━━ Listed entries ━━

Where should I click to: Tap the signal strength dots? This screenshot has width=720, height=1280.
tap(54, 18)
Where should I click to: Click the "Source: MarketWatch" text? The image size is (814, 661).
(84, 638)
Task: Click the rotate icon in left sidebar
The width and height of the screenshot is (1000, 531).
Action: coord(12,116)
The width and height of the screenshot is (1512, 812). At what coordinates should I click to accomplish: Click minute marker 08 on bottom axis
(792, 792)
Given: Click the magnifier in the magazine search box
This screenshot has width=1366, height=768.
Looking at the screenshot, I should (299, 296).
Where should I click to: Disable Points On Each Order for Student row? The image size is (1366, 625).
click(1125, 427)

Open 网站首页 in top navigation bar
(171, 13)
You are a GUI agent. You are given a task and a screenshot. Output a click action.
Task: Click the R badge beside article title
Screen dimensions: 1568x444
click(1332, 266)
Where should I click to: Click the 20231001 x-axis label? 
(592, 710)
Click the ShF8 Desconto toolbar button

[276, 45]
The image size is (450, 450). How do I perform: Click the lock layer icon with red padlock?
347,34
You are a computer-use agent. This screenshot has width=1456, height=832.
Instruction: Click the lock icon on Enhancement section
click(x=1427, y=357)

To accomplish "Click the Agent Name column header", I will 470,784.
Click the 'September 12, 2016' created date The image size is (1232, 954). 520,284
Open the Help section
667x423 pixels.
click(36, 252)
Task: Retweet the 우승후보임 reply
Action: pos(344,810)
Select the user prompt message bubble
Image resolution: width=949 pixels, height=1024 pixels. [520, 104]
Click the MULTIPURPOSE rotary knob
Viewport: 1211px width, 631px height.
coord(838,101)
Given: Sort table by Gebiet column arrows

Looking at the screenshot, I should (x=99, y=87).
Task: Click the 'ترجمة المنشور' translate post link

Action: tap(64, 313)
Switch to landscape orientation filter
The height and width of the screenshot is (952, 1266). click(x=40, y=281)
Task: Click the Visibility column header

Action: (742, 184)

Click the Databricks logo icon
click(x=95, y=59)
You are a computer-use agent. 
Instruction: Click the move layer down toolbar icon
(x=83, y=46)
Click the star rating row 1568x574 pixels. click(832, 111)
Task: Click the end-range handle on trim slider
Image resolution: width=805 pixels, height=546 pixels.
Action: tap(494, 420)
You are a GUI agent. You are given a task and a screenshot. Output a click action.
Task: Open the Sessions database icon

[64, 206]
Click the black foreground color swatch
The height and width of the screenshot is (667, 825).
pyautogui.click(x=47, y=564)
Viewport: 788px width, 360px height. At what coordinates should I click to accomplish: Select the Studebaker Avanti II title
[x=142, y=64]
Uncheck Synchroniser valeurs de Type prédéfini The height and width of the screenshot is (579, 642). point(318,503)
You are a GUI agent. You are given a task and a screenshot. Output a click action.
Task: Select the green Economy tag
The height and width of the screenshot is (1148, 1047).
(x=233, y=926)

━━━

* _Written instruction_:
List every line above that contains the word "accomplish", matching case exactly.

* _Solution to this problem_:
The width and height of the screenshot is (1512, 812). At what coordinates should I click to accomplish: Click minute marker 08 on bottom axis
To accomplish "Click the Agent Name column header", I will 470,784.
Viewport: 788px width, 360px height. At what coordinates should I click to accomplish: Select the Studebaker Avanti II title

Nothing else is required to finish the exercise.